Task goal
Say how many lines in the data hold "Foto". Nothing else belongs in the answer.

Saved entries:
---------------

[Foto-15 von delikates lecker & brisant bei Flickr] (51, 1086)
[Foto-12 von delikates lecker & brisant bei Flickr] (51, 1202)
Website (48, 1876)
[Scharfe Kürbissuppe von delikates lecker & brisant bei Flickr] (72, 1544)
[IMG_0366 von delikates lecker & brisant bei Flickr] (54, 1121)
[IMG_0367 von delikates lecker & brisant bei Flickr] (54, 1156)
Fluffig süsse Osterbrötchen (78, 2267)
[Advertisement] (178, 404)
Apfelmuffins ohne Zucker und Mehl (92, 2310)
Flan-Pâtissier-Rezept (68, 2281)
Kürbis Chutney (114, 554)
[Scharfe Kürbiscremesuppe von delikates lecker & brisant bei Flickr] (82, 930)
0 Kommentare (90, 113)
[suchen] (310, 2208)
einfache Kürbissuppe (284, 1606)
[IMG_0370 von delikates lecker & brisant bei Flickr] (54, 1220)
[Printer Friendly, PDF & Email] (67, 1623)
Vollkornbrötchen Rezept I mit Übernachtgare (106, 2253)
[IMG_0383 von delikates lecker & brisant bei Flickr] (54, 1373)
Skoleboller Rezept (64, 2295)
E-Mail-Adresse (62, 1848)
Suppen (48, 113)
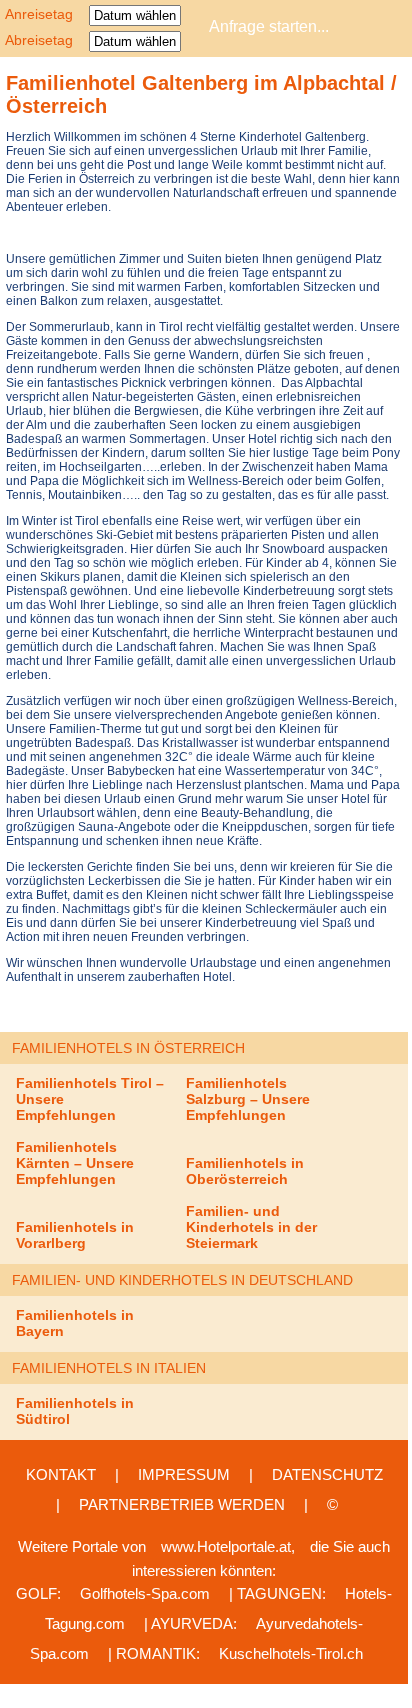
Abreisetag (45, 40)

---------------

Output below
2